At this stage some of you may be thinking, I just breached the NDA telling the world about the exam? Well I haven’t and this is the beauty of how VMware does their exam blueprints, the above information is all available in the blueprint so there is not trickery or secrecy to the lab.

As for the questions in the VCAP-CIA, you will not get a brain dump out of me, but what I can tell you is the questions are in most cases very clear and what is asked of the candidates is vastly skills that anyone with any significant vCD experience would be familiar with. For example, the blueprint under Objection 1.2 – Configure vCloud Director for scalability, states under skills and abilities:

 Generate vCloud Director response files
 Add vCloud cells to an existing installation using response files
 Set up vCloud Director transfer storage space
 Configure vCloud Director load balancing

Its safe to say if you know the blueprint properly, you will be able to complete the tasks in the exam, and as a result, get a passing score.

Now the bad news!

Being based in Melbourne, Australia, and the live lab is being accessed by RDP to a location in Seattle, USA. So what does this mean, Latency!

I was only able to complete about 2/3rd’s of the questions in large part due to the delay in the screen refreshing after switching between for example the vCD web interface and production documentation, Putty etc.

On that point, all the PDF and HTML documentation is available in the exam, but I would highly recommend you don’t rely on it, because accessing the doco and searching/scrolling for things is very slow, at least it was for me.

I had numerous occasions where the screen would totally freeze which was a concern, but I soon accepted this was a latency issue, and the lab was fine, and waited out the freezes (which varied from a few seconds to around 20 seconds, which feels like hours when your against the clock!)

I have heard from numerous other VCAP-CIA who sat the exam in the Australia/NZ region that they experienced the same issues, so if you are A/NZ based, or any location a long way from the USA, be prepared for this.

Now being a live lab, the exam is not scored on the spot, and you have to wait for VMware to score the exam and then you will receive an electronic score report via email.

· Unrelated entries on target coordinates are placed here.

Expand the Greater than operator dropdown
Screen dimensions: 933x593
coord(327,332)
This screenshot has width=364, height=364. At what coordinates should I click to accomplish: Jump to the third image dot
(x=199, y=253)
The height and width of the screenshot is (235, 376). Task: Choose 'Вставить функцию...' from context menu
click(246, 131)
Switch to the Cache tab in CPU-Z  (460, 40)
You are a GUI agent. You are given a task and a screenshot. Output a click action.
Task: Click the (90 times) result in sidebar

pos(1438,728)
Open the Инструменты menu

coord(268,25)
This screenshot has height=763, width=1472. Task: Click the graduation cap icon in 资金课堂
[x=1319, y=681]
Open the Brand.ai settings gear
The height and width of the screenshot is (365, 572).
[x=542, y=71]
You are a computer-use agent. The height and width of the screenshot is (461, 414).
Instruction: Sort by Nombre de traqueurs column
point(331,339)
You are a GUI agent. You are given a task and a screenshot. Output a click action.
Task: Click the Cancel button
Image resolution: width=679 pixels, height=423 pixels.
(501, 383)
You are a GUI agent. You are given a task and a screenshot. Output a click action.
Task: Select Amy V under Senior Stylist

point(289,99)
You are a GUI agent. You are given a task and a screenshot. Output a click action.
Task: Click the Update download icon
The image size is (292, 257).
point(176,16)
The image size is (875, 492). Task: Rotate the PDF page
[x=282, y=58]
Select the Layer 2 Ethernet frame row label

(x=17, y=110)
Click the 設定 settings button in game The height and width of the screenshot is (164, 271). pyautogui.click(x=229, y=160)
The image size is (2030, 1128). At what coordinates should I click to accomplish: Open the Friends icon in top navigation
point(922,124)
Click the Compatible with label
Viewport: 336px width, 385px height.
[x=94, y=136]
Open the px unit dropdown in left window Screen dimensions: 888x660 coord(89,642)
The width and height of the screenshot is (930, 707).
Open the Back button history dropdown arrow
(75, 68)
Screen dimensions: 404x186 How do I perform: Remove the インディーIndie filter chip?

The exam receipt says 15 business days, but I was very impressed that less than 24 hours after sitting the exam, I got my score report. Obviously VMware education have done a great job in automating the scoring process, which is a credit to them!

Overall, the experience of the VCAP-CIA was very good, the exam/questions are a solid test of vCloud related skills and experience, so great work VMware Education!

I am very pleased to have completed this exam and all prerequisites for VCDX-Cloud (VCP-Cloud, VCAP-CID and VCAP-CIA) and I will be submitting my application in the near future.